根の上湖,湿地A(湿地園,中津川市),12:56-12:57
1枚目:木道脇にわずかながら水たまりがあった。 2枚目:ここで 採集(根の上湖,湿地A-01)
ここには結構な数(種数)の原生生物がいた。 人造湖に接している湿地なので,それほど原生生物はいないのではないかと,あまり期待せずに採集したのだが,これは意外だった。 しかも,その多くは平地で見られる種類ではなく,高地の湿原にある池塘に多くみられる種類ばかりだった。
ということは,ここは人造湖ができる以前からある湿地で,数千年,あるいは,数万年前から続いている可能性が高い。 現在は,根の上湖の水が抜かれて地肌が露出して干上がっているので,このまま放置すれば湿原も干上がってしまうのではないかと心配だ。
観察された生物: クリプトモナス(Cryptomonas sp.), ナベカムリ( Arcella gibbosaArcella sp.), ディフルギア( Difflugia elegans), ヘレオペラ(Heleopera), アミカムリ(Nebela sp.), ヘレオペラ(Heleopera), ユーグリファ(Euglypha sp.), トリネマ(Trinema sp.), サイフォデリア(Cyphoderia ampulla), フレンゼリナ(Frenzelina), ディセマトストマ(Disematostoma minor), ミドリゾウリムシ(Paramecium bursariac, ヒスチオバランティウム(Histiobalantium natans), 未同定の繊毛虫, 小型繊毛虫数種, 珪藻各種, サヤミドロ(Oedogonium), ミクロスポラ(Microspora), ミカヅキモ( Closterium baillyanumC. intermediumC. kuetzingii), ツヅミモ( Cosmarium binum, イボマタモ( Euastrum ansatumE. crassum), ユレモ(Oscillatoria sp.), ワムシ, イタチムシ,

根の上湖,湿地A(湿地園,中津川市),12:57
これは ゴウソCarex maximowiczii var. maximowiczii,カヤツリグサ科 スゲ属) ?
同じものを2年前(2013.05.12),初めて 海上の森 を訪れた際に,海上の森近くの名称不明の池で撮影している(下段)。


2013年05月の様子(2013.05.12,15:01-15:02撮影)。

上と同じ位置で根の上湖をパノラマ撮影(中津川市),12:57
1枚目:木道は前方で左に折れている。 2枚目:木道の先には,土嚢が一列に並べてある。 湿地から水が流れですぎないようにして,湿地の水位を保とうとしているのかも知れない。 4枚目:やってきた方向。
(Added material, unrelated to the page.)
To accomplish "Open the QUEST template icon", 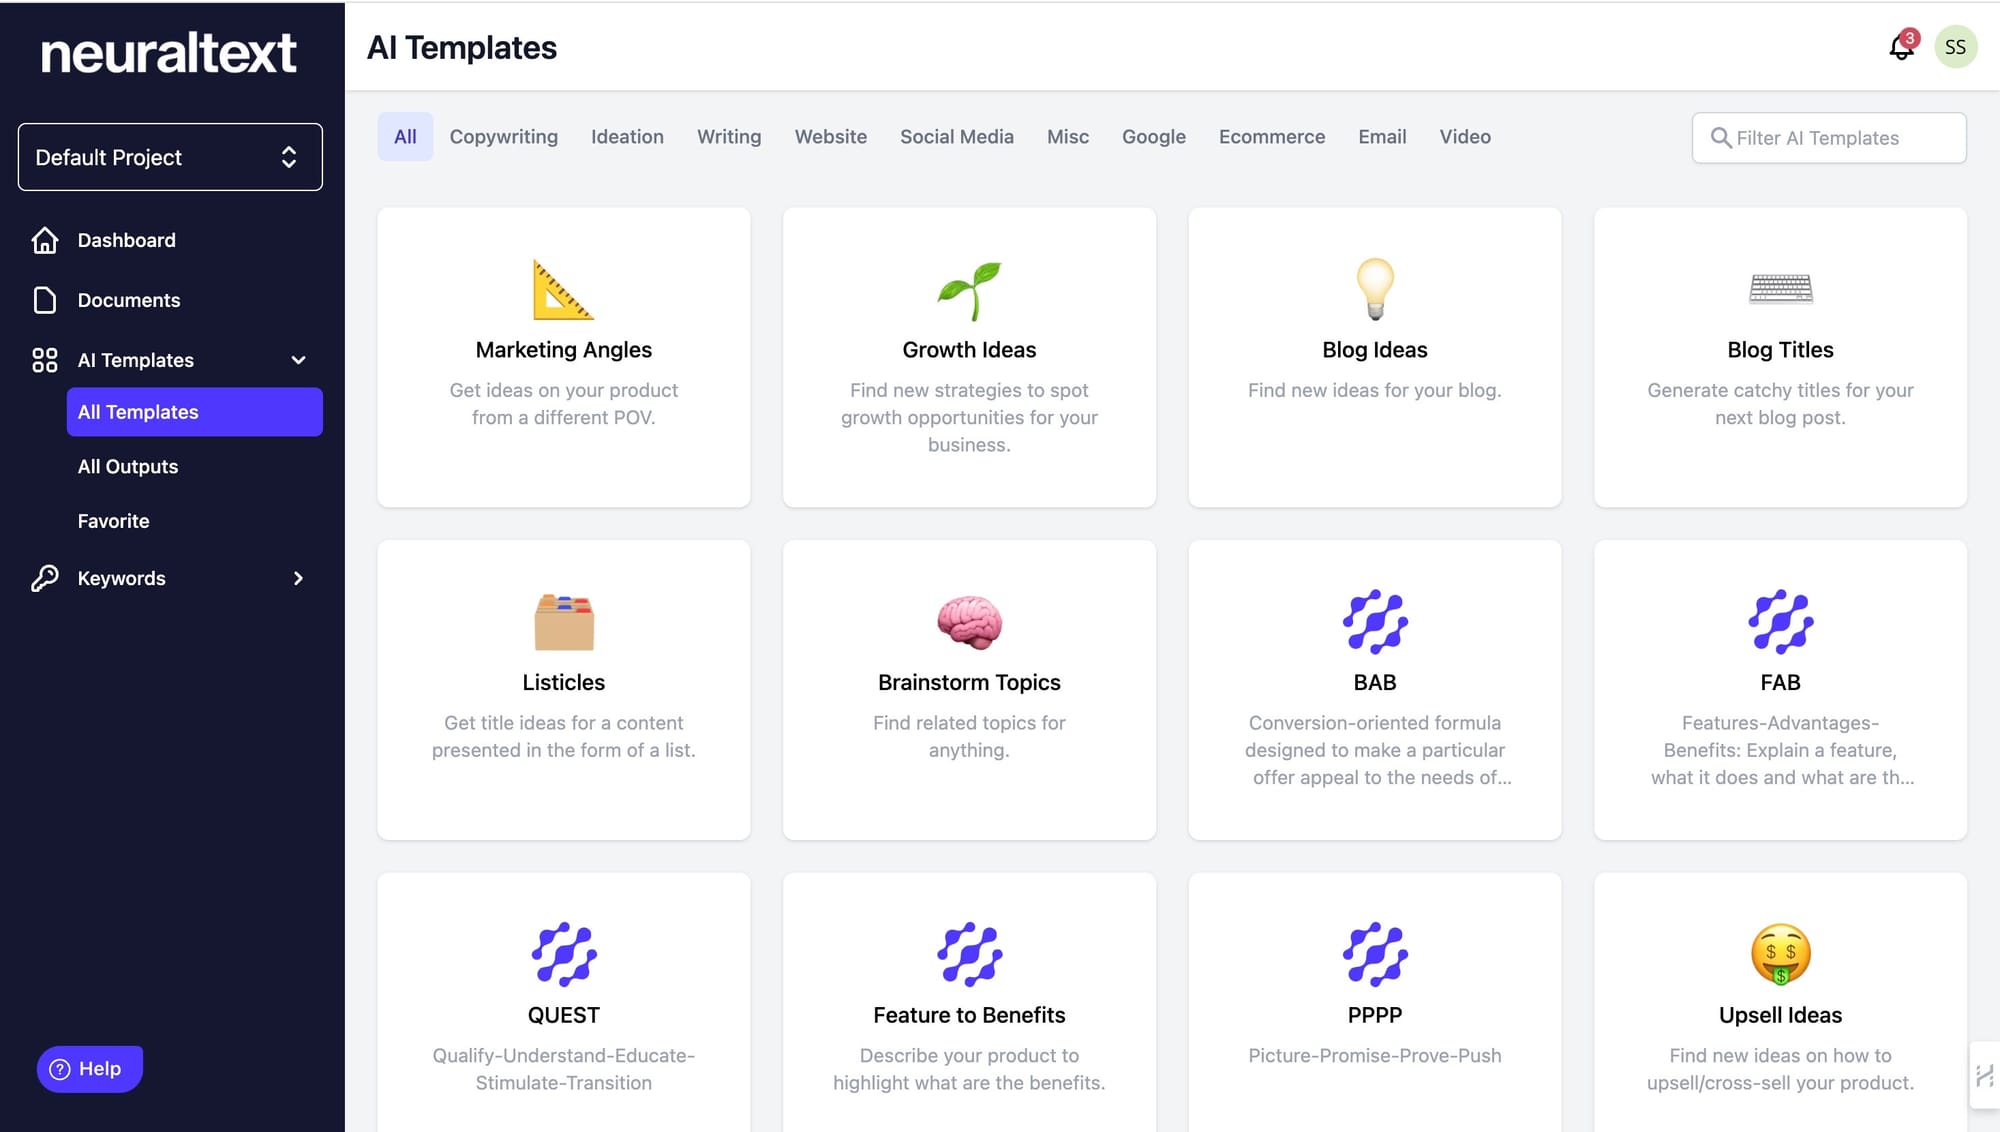I will [562, 955].
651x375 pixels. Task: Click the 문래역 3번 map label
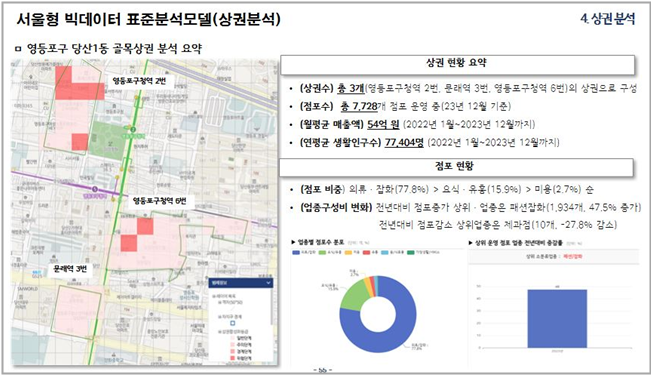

上と同じ位置で湿地側を向いてパノラマ撮影(中津川市),12:58
1〜3枚目:パノラマ撮影。
1,2枚目:縦長の湿原の中央に水路も兼ねている水たまりがある。 2枚目:手前には水がたまっていて見た目は湿原の池塘のようにも見える。 3枚目:この後,木道を進み,前方で左に折れた。
4枚目:iPad mini で現在地を確認。

左に折れた後の様子(中津川市),12:59
1〜3枚目:木道の周囲に水たまりはない。 縦長の湿地の中央は一部裸地化していて,水たまりがわずかにあるようだ。
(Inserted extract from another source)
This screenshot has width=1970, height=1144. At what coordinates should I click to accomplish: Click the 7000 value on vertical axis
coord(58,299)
根の上湖,湿地A(湿地園,中津川市),12:59-13:00
1枚目:水たまりはないが,十分,湿ってはいる。 2枚目:そこでサンプリングチューブを湿地に押し付けて,しみ出してきた泥水(というより,ドロリとした水垢)を採集した (根の上湖,湿地A-02)。 この画像では量が少な過ぎる。そこで,この写真を撮影した後,再度,湿地に押し付けて,水垢を増やした。
翌日以降の観察により,ここにはたくさんの原生生物が生息していることが判明した(注)。 その多くは,高地の湿原でよく見られる大形の接合藻(ミカヅキモが主)だ。 また,大形の有殻アメーバも結構いた。これらも高地の湿原でよく見られるものだ。 平地の水辺に見られるクロロコックム類はまったく見られない。 種数の多さから,ここはかなり昔から湿地として維持されてきたと推察できる。 貴重な場所だ。 )
観察された生物: 共生藻を持つスファエラストルム(Sphaerastrum), ディフルギア( Difflugia bacillariarumD. mammilarisD. oblonga), LesquereusiaPontigulasia, アミカムリ( Nebela collarisN. penardiana or N. hippocrepis?), ヘレオペラ(Heleopera), ユーグリファ(Euglypha sp.), サイフォデリア(Cyphoderia ampulla), フレンゼリナ(Frenzelina), アンフィトレマ(Amphitrema sp.,共生藻なし), 共生藻を持つラッパムシ(Stentor fuliginosus), 未同定の繊毛虫 sp.1, 未同定の繊毛虫 sp.2, 珪藻各種, グロエオキスティス(Gloeocystis sp.), フタヅノクンショウモ(Pediastrum duplex), ボツリオコッカス(Botryococcus sudetica), エレモスフェラ2種(Eremosphaera viridis), ヒザオリ2種(Mougeotia), アオミドロ(Spirogyra), コウガイチリモ( Pleurotaenium minutum = Haplotaenium minutum), ミカヅキモ( Closterium baillyanumC. intermediumC. kuetzingiiC. navicula?, Closterium sp.), ツヅミモ( Cosmarium connatumC. hammeriC. oblongumC. pachydermumC. portianumC. quadrifariumC. ralfsii), 小型ツヅミモ(Cosmarium sp.), ホシガタモ( Staurastrum dilatatum?), イボマタモ( Euastrum ansatumE. crassumE. cuneatumE. humerosum), E. gnathophorumE. validumEuastrum sp. 初観察), アワセオオギ( Micrasterias truncataMicrasterias sp.), ハタヒモ2種(Netrium digitus, Netrium sp.), タテブエモ(Penium cylindrus), フタボシモ(Cylindrocystis), ネジモ(Spirotaenia condensata), ダルマオトシ(Hyalotheca dissiliens), ワムシ, イタチムシ, センチュウ,

注:死にかけているものや,死んだ後の殻などが目立った。 画面でわかるように,ここは干上がりかけている。そのため死にかけているものが多かったようだ。 しかし,それだけ多くの種が濃縮されているので,見つけやすかったともいえる。

根の上湖,湿地A(湿地園,中津川市),13:01
これは? ミタケスゲCarex michauxiana var. asiatica,カヤツリグサ科 スゲ属) ?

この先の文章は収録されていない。